Which leads you to the biological insight aspect. Can you tell us more about that?
Yes, right now we have such a big drug pipeline that the first thing we really need to know is which combinations we need to test. So only if we understand the genetic alterations of an individual cancer are we going to be able to make combinations from a rational point of view, in a rational way, combinations that stand behind proper scientific hypotheses. So if we have this insight we’re going to be able to predict or to think which are the best combinations. These can be in the targeted area and this would be more the genetic alterations or we are seeing right now also in the immune field, so probably there are different characteristics of each tumour that will make some patients respond better to some combinations and others would respond to monotherapy. So only if we understand this are we going to know which combinations are better for each patient.
So much like tailoring a therapy based on sequencing.
Exactly, in the end we are seeing monotherapy is only going to benefit some patients, even in those patients they’re probably going to have a mechanism of resistance that makes the response short-lived and probably even then they will have to have a combination. For most patients it’s going to be probably combinations that are going to make a difference.
That might also open up new treatment opportunities when someone sees a vulnerability to an existing treatment or a new combination with, for example, repurposed medicines.
Exactly. This is a big opportunity for the patients and for drugs. There are cancers that are going to be addicted to one pathway but we are seeing that the complexity is so much and there are so many alternative pathways that can be activated at the same time that probably drugs that themselves didn’t have such a single agent activity, in a combination they can be approved. For example MEK inhibition in melanoma – even if there was some single agent activity the reality is that the combination of BRAF and MEK inhibition is what actually got approved because it enhanced the target inhibition and created a synergistic effect. So this is a possibility of drugs that by themselves would not reach an approval.
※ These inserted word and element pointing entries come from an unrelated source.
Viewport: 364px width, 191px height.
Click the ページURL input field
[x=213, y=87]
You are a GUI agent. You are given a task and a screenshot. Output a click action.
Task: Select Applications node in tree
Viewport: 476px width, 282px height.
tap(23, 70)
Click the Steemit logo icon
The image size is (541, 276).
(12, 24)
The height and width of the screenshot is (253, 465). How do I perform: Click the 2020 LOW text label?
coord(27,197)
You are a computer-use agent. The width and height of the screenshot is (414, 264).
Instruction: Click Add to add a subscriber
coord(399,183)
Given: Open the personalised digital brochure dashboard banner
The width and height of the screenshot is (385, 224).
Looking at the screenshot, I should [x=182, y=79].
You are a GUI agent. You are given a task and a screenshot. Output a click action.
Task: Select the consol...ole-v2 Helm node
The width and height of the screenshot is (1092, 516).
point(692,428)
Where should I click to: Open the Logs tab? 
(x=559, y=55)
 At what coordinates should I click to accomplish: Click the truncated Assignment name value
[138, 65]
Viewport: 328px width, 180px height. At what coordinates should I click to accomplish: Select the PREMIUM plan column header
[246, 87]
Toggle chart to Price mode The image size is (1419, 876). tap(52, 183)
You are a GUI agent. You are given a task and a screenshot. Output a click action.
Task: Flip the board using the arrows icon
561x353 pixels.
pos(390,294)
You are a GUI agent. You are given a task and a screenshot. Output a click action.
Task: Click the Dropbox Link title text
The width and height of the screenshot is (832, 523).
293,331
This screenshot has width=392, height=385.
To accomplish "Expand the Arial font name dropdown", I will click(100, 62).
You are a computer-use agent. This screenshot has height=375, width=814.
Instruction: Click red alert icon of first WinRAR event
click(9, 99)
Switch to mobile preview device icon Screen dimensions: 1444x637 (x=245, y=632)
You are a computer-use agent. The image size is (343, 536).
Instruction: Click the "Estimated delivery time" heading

You mention that this needs to be happening on the level of institutes and are there any plans to maybe take this for international collaborations, working between countries and pharmaceutical outlets to try and work on this more active use of sequencing data?
I think there are. There are many initiatives to actually share data and especially when we are finding small patient populations to actually be able to find the small patient populations and make the combinations in them. All the community is raising the knowledge that this is the only way forward if we want to find this population. So there is a big collaboration right now and we are starting to see the fruits of the efforts, also of different pharmas working together to find the best combinations which don’t necessarily need to be of two drugs of the same company.
That covered all my questions, was there anything else that we haven’t mentioned yet?
No, just that right now it’s an exciting moment, we have many drugs coming along. We have an increased knowledge of tumour biology and we have also new technologies that are enabling the screening of these combinations to be done in a more rational way. So it’s really our responsibility to really push forward those combinations that make sense because in the end that’s where we are going to create an impact on our patients.